A topic that attracted great interest in immunology is understanding not only how transcriptional and epigenetic mechanisms are used to turn genes on but, also, how some genes are turned off in specific cells that, as a result, do not mount an immune response, a phenomenon known as immune tolerance. This is particularly important, because even though we are exposed and respond to potentially harmful antigens on a daily basis, we are at the same time surrounded by innocuous antigens.

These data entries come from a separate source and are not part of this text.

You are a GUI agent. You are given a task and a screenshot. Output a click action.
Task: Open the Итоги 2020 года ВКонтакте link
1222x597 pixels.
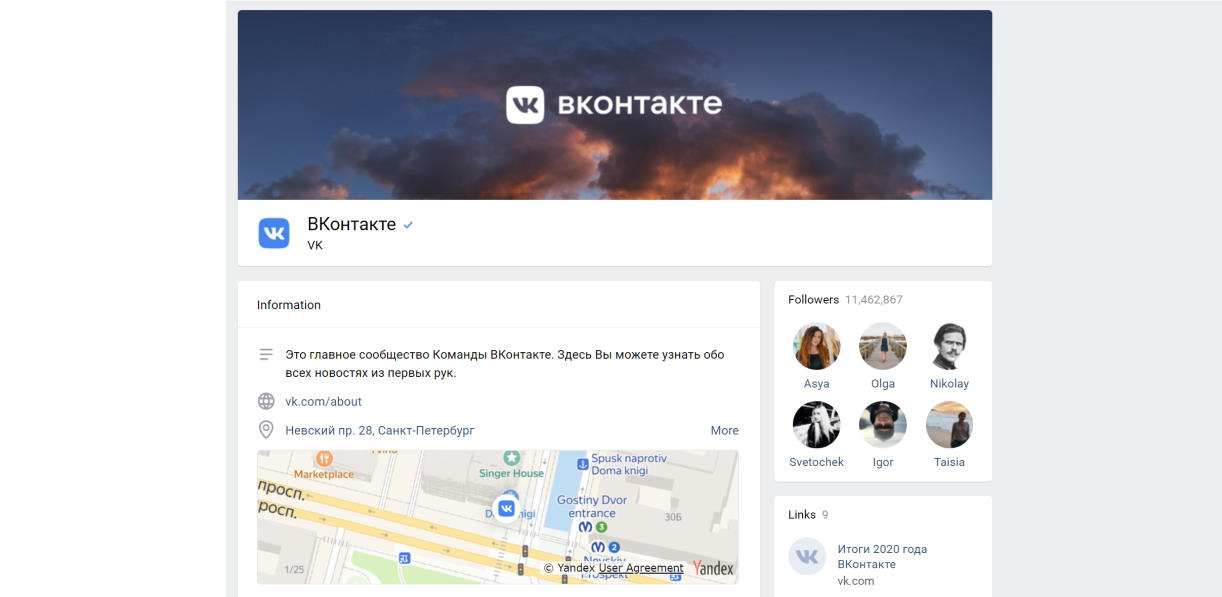(881, 556)
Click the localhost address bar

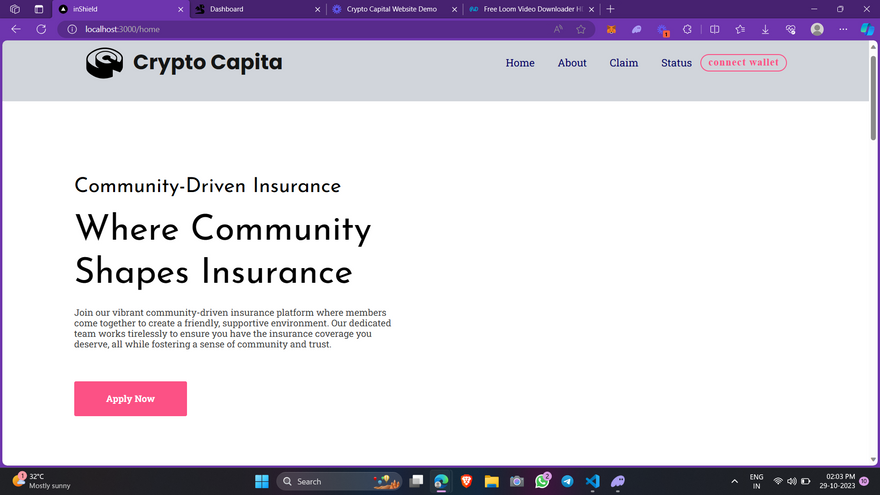pos(300,29)
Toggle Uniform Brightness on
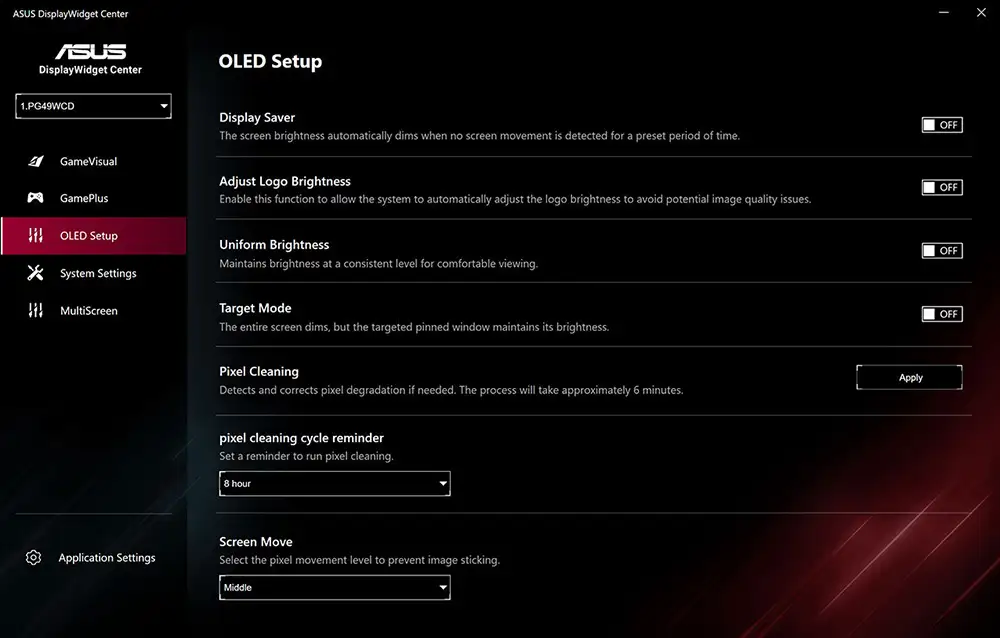 pos(941,251)
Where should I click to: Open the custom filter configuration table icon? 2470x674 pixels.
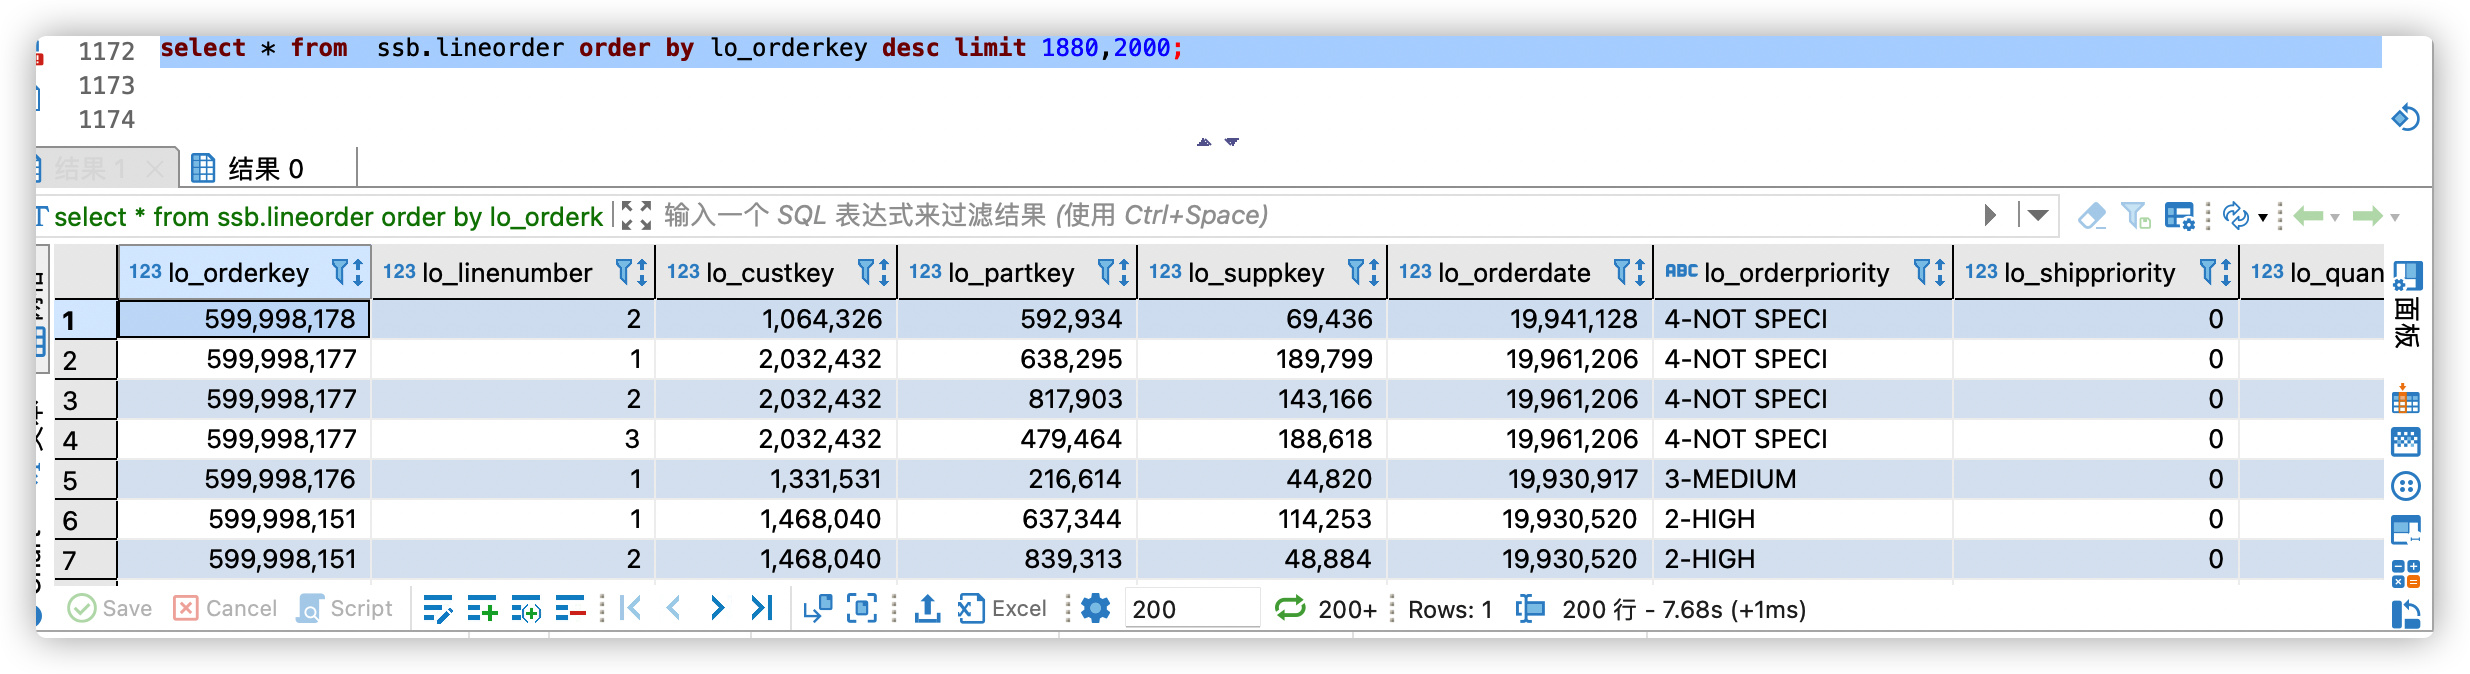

“One of my interests over the past couple of decades has been to understand immune tolerance, and find out what keeps T cells from producing inflammatory cytokines in response to ‘self’ antigens,” says Andrew D. Wells, Ph.D., associate professor of pathology and laboratory medicine at the University of Pennsylvania School of Medicine.
Results from many labs indicate that once a T cell has become anergic, it does not respond and does not produce cytokines when subsequently provided with a co-stimulatory signal, suggesting the existence of a type of negative memory that tells the cell not to engage in an immune response. “This led to our hypothesis, years ago, that a more stable modification could be involved, and that perhaps the genes have been silenced through epigenetic mechanisms,” explains Dr. Wells.
The IL-2 and IFN-γ genes provide valuable systems to examine changes that the right combination of signals causes in the local chromatin structure. It is known that primed T cells can produce inflammatory cytokines very quickly, while naïve T cells need to go through several hours of gene remodeling before expressing them.
“In T cells receiving the right antigenic and co-stimulatory signals that after a primary proliferative phase subsequently came back to rest, we found that the promoter structure was different from the one in the naïve cells, with less DNA methylation and more acetylation of histone H3, which are modifications telling the cell that these genes should be kept accessible and turned on quickly again in response to the right signals.”
While it is known that the structure of cytokine gene regulatory regions changes in cells that become tolerant, the enzymes that mediate these processes are ubiquitously expressed, and they do not bind DNA by themselves but are instead recruited to the chromatin.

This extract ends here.